After Michael died, I tucked away the program from his memorial service. It had four pages of full color pictures of him. Every time it would show up, in a file or a pile or a book I had slipped it into, I would tuck it again.

One day last year, it turned up in a pile I was organizing. “I have to stop,” I told myself. I held the picture. Looked at Michael. It had been nearly three years. I liked to remember him alive. His spirit was so vibrant that it seemed…out of place to dwell on the memory of his death.

“Where am I going to put this?” I asked, looking around. One reason I kept tucking it is that I didn’t know where to place it that would not make me get sad or feel awkward when I saw it.
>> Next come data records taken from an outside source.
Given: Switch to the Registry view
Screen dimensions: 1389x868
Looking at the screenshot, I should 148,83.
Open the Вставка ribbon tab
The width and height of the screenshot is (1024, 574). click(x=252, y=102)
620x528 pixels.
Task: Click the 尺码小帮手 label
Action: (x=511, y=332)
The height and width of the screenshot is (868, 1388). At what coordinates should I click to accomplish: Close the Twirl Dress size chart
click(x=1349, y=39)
Incidentally, I had recently Feng Shui’d my house. Everything had a place. And the $2,000 came my way 20 minutes after I had swept and reorganized the money corner of the room did not go unnoticed. “I’ll put Michael in the ‘helpful people’ corner,” I decided. I pinned the program to a wall in my bathroom. It had to go somewhere. If I spent time thinking about it, the program would get tucked again.

Call to adventure

Two mornings later the phone rings. It’s Kate. I’m not up yet. She apologizes for calling so early. But she has something to ask me. “Our company is sending someone on the Lilith Tour to report from the road and I think you’d be great. Can you go on tour for the summer with Sarah McLachlan and a bunch of girl bands?”
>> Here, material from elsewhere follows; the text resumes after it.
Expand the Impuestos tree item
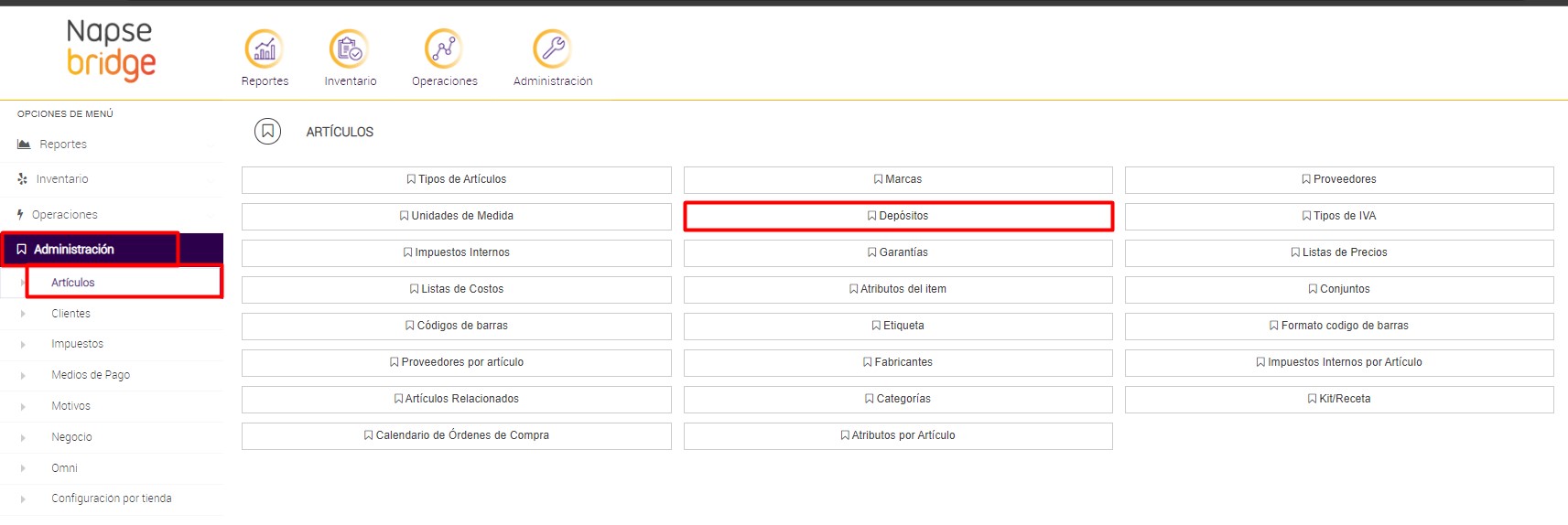 coord(23,345)
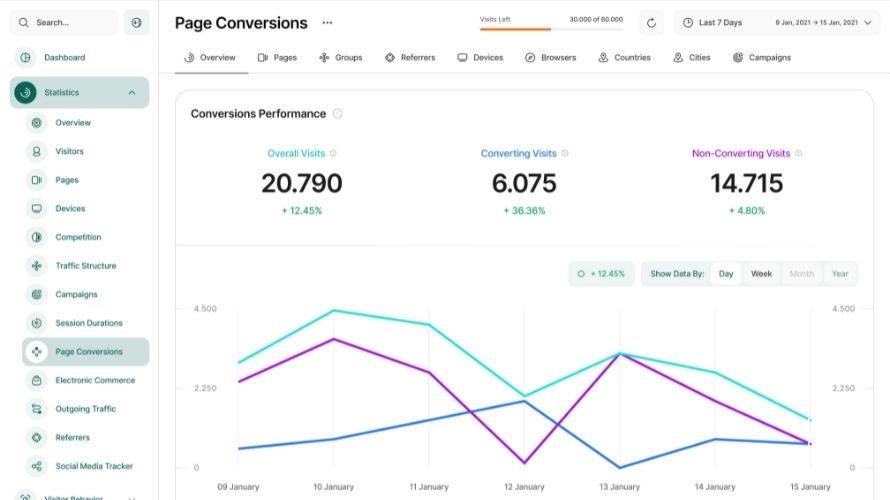The image size is (890, 500).
Task: Set chart data range to Year
Action: pyautogui.click(x=839, y=274)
A little context. I have spent late winter and early spring building a website and new identity for my business. I am two days away–two days!–from launching. A lifetime gypsy, I think, “Maybe this is one of those times when people say ‘No’ to an opportunity because it just doesn’t fit.” And so I say, “Oh, wow, what I wouldn’t have given 10 years ago to do that. I know some fabulous 24-year-olds who would be perfect for this job.”

But before I hang up I say, “Listen, this is an astounding opportunity. Just so that I feel good about my decision, let me call you tonight and tell you my answer.”

She agrees. I hang up the phone. I get out of bed. Go into the bathroom. And what’s the first thing I see when I turn on the light? Michael’s picture. And what’s the first thing I hear on seeing it? “Always go.”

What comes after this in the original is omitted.